3. Pick the right skill name
Providing a skill name that is both memorable and brief has a direct correlation with how naturally the user can create and speak commands. Without icons to help direct them to their desired app, it becomes difficult to remember which skills they have installed and what each one does. Infrequent use makes remembering which skills are ‘enabled’ even more difficult. Skill names that fit naturally into a command structure are easier to remember. Consider the difference between “Alexa, ask ‘My Lawn’ how much water it needs” and “Alexa ask ‘Lawn Care Plus’ how much water my grass needs.” Choosing common nouns that refer to the thing the user wants to interact with, rather than a product name, lessens the cognitive load on the user.
4. Allow for conversation
Current conversational products are limited to segmented commands that require users to re-engage with Alexa for security reasons. This is the equivalent of closing and opening an app on your phone every time you want to perform a new request or action. For example, here is a typical interaction with Alexa that involves multiple queries: “Alexa how much time is left on the timer?” “Alexa cancel the timer,” and “Alexa set a timer for 30 minutes.” The constant repeating of Alexa quickly becomes a burden, as if you’re communicating with an uncooperative child. But if context is maintained throughout the conversation, the interaction can be more like:
User: “Alexa how much time is left on the timer?”
Alexa: “15 minutes”
User: “Cancel the timer.” “Set a new timer for 30 minutes.”
The same principle applies to allowing for a more human-like conversation that permits pauses, breaks and all the subtle imperfections that take place when forming a sentence on the fly.
Ultimately, both technology companies and users have work and training to do to help bridge the NLUI gap. Technology companies will continue to improve natural language processing, query response time and help users interact more seamlessly with their products.
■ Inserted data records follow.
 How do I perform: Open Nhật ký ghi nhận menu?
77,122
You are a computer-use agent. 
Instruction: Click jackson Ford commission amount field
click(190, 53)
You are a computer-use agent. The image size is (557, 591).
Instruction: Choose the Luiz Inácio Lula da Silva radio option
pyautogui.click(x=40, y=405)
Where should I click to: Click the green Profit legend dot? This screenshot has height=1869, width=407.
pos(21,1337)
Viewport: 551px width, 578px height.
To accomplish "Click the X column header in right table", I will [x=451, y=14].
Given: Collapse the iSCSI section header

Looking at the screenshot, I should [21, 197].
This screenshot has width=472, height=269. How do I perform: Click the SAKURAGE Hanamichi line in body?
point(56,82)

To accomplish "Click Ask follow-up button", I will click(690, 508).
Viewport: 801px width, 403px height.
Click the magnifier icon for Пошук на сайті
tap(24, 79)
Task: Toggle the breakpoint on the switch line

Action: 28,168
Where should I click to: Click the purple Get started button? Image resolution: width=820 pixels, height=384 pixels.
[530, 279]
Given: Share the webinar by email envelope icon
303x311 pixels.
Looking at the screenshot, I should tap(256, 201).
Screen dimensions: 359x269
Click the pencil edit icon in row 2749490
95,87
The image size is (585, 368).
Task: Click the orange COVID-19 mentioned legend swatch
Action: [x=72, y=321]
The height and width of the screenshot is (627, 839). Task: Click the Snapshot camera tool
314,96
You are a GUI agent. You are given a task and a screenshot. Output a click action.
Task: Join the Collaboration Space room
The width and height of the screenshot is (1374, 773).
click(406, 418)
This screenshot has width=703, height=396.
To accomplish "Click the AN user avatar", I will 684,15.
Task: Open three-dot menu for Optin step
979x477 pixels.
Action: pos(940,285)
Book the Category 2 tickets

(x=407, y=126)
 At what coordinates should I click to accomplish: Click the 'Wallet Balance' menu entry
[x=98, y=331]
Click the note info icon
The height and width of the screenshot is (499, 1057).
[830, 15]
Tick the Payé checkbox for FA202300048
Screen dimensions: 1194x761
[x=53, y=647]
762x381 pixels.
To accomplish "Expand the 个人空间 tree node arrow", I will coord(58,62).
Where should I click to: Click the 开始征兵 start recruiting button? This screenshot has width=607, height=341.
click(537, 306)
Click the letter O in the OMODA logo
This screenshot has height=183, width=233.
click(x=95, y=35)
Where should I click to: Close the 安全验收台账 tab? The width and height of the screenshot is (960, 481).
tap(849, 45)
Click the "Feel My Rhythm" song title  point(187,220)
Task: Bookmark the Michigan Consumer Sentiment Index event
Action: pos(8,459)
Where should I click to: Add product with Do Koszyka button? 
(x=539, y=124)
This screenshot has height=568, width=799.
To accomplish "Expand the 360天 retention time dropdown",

Conversely, the art of conversation has faded in the last decade as texting and SMS messaging became the preferred forms of communication for virtually everyone with a smartphone. So as users, we also need to embrace a cultural shift and learn how to converse again. These four design principles: keeping it short and simple, providing interaction feedback, picking an appropriate skill name, and allowing conversation, can go a long way toward bridging the gap.